The companies signed the merger agreement on 4 October 2010. The merger was approved by the shareholders of Nordecon AS at an extraordinary general meeting that convened on 19 November 2010. Among other matters, the general meeting decided to change the company’s business name. The new name, Nordecon AS, took effect as from the entry of the merger in the commercial registry. The merger entries were made on 31 December 2010.
After the registration of the merger, Nordecon Infra AS and Nordecon Ehitus AS were deemed dissolved. As from 2011 their investments in their stand-alone subsidiaries are held by the combined entity Nordecon AS. The merger did not change the business profile of the Nordecon construction group that will continue operating in all its previous operating segments.
Changes in the Group’s business operations in 2010
Changes in the Group’s Estonian operations
In 2010, the Group’s Estonian operations did not change significantly compared with 2009. From the beginning of 2010 the Group conducted its core business through two subgroups - Nordecon Ehitus AS and Nordecon Infra AS - specialising in buildings and infrastructure construction respectively. No new operating segments were created. The Group’s parent Nordecon AS (formerly Nordecon International AS) acted mostly as a holding company, providing the Group with strategic management and intra-Group support services. At the end of 2010, Nordecon Ehitus AS and Nordecon Infra AS were merged with the parent Nordecon AS (for further information, refer to the chapter Significant changes in the Group’s structure in 2010 and 2011). The merger did not cause any changes in the operating segments of Nordecon Group.

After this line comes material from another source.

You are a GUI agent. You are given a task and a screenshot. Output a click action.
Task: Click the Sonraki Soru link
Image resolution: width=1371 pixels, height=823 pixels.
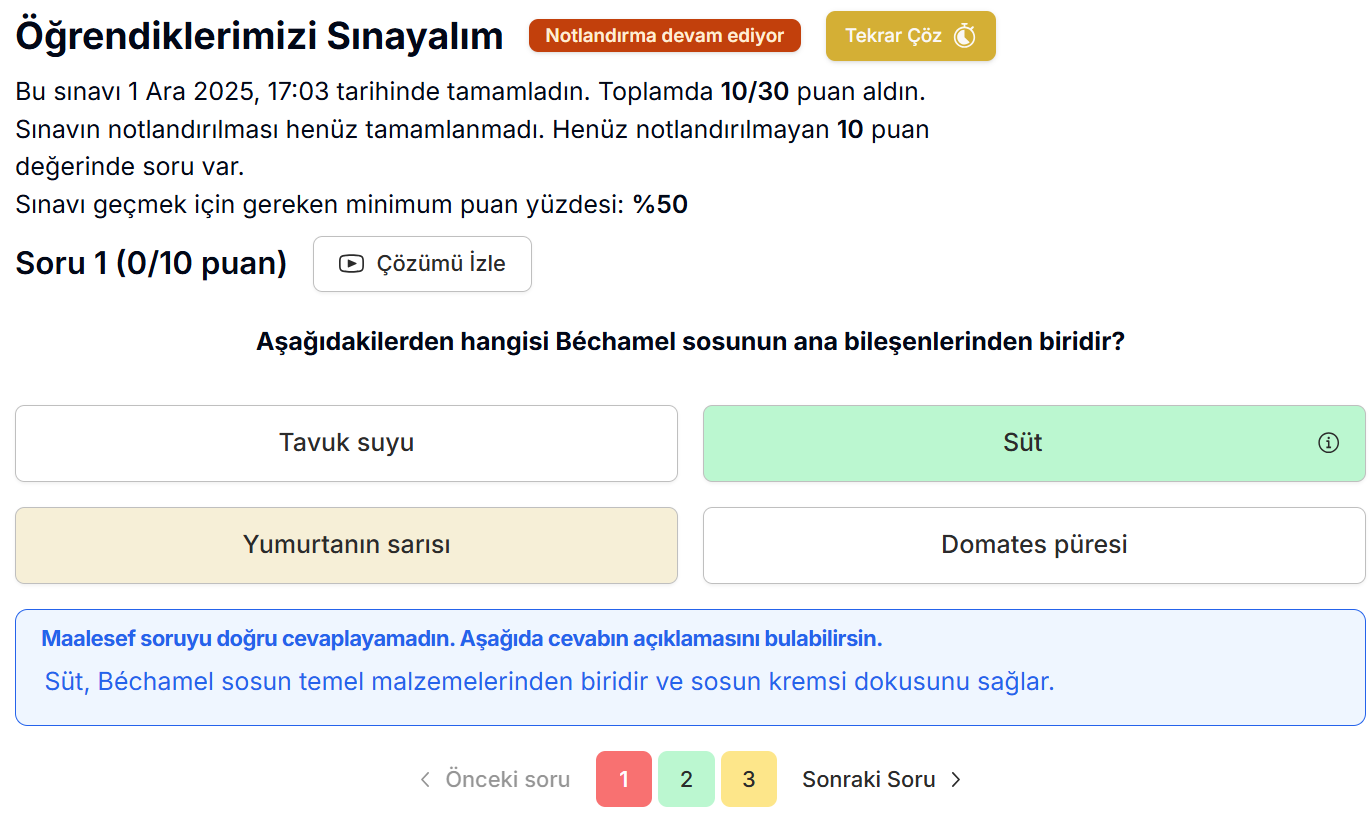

Changes in the Group’s foreign operations
Latvia
The Group entered the Latvian market at the beginning of 2007 when the acquisition of the subsidiary OÜ Kaurits provided it with a stake in a Latvian associate, SIA Abagars (later renamed Nordecon Infra SIA). In order to avoid subsequent conflicts of interest, the Group acquired the majority shareholding in the Latvian entity in May 2008. The core business of the Latvian company was construction of water and wastewater networks. Business volumes in Latvia grew swiftly and the company secured and delivered several large public procurement projects. However, over-rapid growth resulted in an accumulation of operational risks which in combination with drastic changes in the economic environment caused the company to incur losses in the second half of 2009. The overall deterioration in the Latvian economy caused difficulties in collecting payments from customers including counter-parties related to the state and local government.
As a result, in February 2010 the board of Nordecon AS resolved to divest the Group’s entire 56% interest in Nordecon Infra SIA because it was evident that in the next few years the entity would be operating with a loss. The stake was sold to an individual (a non-controlling shareholder). After the transaction, the Group does not have any ownership interests in companies domiciled in Latvia. The financial aspects of the transaction are described in more detail in note 4 to the interim financial statements.
In the forthcoming years, the Group will continue operating in Latvia on a project basis through its Estonian entities, involving partners where necessary. However, this assumes the availability of profitable projects.
Belarus
The Group has signed a contract with a Finnish food industry company for the construction of a factory in Belarus. The project is performed through the Group’s wholly-held Belarusian subsidiary Eurocon Stroi IOOO whose establishment was completed in January 2010. At the moment, this is the Group’s only project in Belarus. The Group used a similar strategy, i.e. contracts tendered by well-known Nordic or Baltic companies, for penetrating the Ukrainian market more than twelve years ago. The Group is not holding any negotiations regarding other projects and according to the development strategy penetrating the Belarusian market more extensively in 2011 is not a priority. The current year and the above project will serve as a basis for getting to know the market and conducting further analyses.
Ukraine
There were no significant changes in the Group’s Ukrainian operations compared with the end of 2009. The Group continued operating in the buildings segment with a focus on private sector customers. The Group’s Ukrainian operations may change in 2011 because in the first quarter the Group will decide how it will respond to the slump prevailing in the Ukrainian market.
Finland
The Group’s subsidiary Nordecon Betoon OÜ has been seeking opportunities for winning concrete works contracts in Finland since the end of 2009. For this, in the first half of 2010 a Finnish subsidiary, Estcon OY, was acquired from the parent. The Group undertook the transaction to support the development of its concrete works business line.
Financial review
Margins
Nordecon Group ended 2010 with a gross loss of 8.2 million kroons (0.5 million euros) compared with a gross profit of 136.3 million kroons (8.7 million euros) earned in 2009. The loss from the Group’s operating activities resulted mainly from the recognition of losses incurred on projects secured before the input prices started rising as well as adverse weather conditions at the beginning and end of the year, which had a strong impact on the performance of the road maintenance units.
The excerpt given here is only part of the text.